On ne peut guère leur comparer que les Polynésiens, qui eux aussi affrontaient de grandes traversées d’océan avec des moyens relativement faibles et primitifs.

Les distances franchies par les Normands en haute mer étaient considérables pour l’époque. Le trajet de Norvège en Islande (2 000 milles) était coutumier [16]. Les Sagas nous relatent à plusieurs reprises des traversées sans escales du Groenland en Norvège ou inversement, ce qui représente une distance de près de 50 degrés.

Ceci nous amène à la façon dont les Normands étalonnaient les distances. Dans la Saga, on trouve le plus souvent une mesure, le « doegr »[4], sur laquelle nous aurons à revenir. On ne sait exactement sa valeur et c’est le sujet d’innombrables discussions. Vraisemblablement, ces marins primitifs devaient compter par journées de mer. On retrouve d’ailleurs le terme dans le Flatey Bok, dans le chapitre « Bjarni part à la recherche du Groenland » (page 55).

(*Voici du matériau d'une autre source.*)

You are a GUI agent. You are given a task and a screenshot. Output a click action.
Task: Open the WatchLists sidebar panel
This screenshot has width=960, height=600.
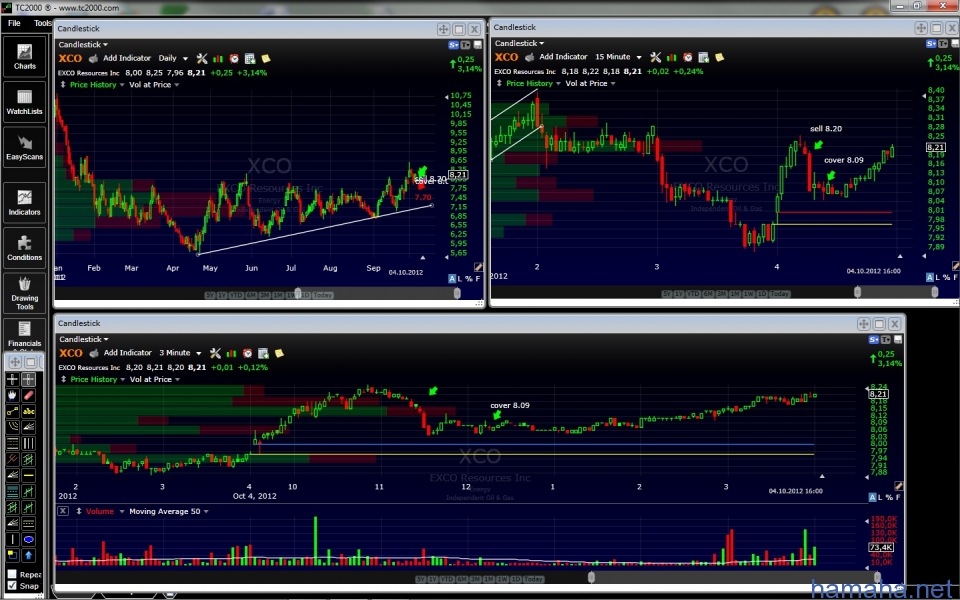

La distance parcourue à la voile ou à la rame en une journée est fort sujette à variation. M. Hovgaard a pu étalonner un certain nombre de trajets maritimes du temps des Normands et il arrive à une moyenne qui, par jour, correspond à 85 milles. Il estime qu’une moyenne de 75 milles pour un « doegr » compté en douze heures de trajet, ou 150 pour le « doegr » de vingt-quatre heures, est raisonnable. Il considère en tous cas qu’il ne faut pas prendre ce terme pour une mesure rigoureusement exacte.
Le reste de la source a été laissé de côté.